My work on ways to share was accompanied by the sudden growth of the sharing economy, but it was motivated by a desire to make life on the planet more sustainable. Sharing with others is one of the positive stories to tell in the face of a harsh future, but how we tell that story is paramount. Do we share to manage finite resources better, make our societies more workable, or support economic well-being? As a researcher working to understand design for sharing, it has become increasingly obvious to me that we will only achieve all three ambitions if all three is what we design for.

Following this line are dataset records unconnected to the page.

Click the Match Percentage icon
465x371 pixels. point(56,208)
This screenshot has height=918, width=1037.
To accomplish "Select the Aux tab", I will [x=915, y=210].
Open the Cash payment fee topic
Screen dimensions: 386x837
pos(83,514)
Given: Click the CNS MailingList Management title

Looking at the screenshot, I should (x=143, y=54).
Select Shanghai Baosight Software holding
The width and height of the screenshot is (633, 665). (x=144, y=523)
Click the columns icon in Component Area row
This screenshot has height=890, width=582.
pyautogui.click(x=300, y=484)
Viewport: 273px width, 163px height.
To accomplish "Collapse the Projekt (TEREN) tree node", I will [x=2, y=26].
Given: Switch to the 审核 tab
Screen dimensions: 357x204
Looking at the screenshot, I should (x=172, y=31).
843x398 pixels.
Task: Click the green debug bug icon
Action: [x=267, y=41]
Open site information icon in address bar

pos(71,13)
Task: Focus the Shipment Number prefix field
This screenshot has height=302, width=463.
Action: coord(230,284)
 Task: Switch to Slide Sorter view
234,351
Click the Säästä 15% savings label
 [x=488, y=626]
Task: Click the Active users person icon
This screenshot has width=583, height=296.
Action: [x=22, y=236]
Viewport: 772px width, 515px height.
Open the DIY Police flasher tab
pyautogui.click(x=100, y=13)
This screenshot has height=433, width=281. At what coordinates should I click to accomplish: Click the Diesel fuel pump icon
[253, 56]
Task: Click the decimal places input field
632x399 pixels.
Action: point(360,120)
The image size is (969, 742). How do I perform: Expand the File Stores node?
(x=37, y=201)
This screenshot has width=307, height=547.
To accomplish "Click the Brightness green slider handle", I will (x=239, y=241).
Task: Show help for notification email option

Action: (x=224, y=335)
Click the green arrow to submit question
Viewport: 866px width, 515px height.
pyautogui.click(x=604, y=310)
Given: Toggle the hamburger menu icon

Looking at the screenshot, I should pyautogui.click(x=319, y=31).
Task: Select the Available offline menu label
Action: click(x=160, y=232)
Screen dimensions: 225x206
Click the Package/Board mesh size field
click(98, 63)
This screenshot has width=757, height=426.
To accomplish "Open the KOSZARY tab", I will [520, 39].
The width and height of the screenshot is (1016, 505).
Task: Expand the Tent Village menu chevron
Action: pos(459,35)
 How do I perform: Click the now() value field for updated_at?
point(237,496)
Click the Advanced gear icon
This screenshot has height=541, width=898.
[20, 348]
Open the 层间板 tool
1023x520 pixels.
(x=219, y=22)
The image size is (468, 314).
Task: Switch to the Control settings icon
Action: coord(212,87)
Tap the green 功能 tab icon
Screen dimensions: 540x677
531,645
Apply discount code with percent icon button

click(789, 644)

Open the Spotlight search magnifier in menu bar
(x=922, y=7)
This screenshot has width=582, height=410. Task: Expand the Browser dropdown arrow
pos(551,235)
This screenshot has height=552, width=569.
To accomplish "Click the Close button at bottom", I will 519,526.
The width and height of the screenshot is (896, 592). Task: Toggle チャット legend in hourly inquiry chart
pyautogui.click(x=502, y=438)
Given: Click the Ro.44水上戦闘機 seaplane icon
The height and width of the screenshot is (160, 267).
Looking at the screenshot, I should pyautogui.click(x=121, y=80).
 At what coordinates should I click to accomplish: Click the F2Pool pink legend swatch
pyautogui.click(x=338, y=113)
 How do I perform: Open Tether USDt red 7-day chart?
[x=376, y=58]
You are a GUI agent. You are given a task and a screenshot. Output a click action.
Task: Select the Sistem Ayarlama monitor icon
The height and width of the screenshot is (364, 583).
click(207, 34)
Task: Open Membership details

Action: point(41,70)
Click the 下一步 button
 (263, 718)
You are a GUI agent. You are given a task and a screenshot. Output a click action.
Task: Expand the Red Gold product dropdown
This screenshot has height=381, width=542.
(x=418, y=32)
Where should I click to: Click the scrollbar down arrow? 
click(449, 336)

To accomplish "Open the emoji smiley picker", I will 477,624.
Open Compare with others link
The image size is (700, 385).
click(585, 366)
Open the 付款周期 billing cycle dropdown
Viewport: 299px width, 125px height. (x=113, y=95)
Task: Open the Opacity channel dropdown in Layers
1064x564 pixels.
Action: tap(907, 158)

To deal with the changes ahead, we need strong communities and links between communities, as well as better resource management. We need access to resources across the whole of society and not just for people who already own what they need. And we need people to show entrepreneurship, imagination and resourcefulness. All these qualities are bred by creating the cultures in which they thrive. That’s where stories come in.

Models of a world 30 years from now where sharing has been banned (a) or encouraged as a community-led activity (b), made by participants at the launch of the report into Design for Sharing. In the hostile world, the group sets up an alternative area where people go to share.

Despite the fanfare around the collaborative economy, when our research looked at the structure of the sharing tools being developed there was little support for people with few resources and little promotion of collaborative values. To share in the money to be made with Airbnb or Uber, for instance, you need to own spare capacity to trade. To benefit from Taskrabbit, you need to be earning enough to pay your bills, not just a chance to join a new servant class with no union, contract or minimum wage. You know the kind of thing I am referring to here, because you have read about it here.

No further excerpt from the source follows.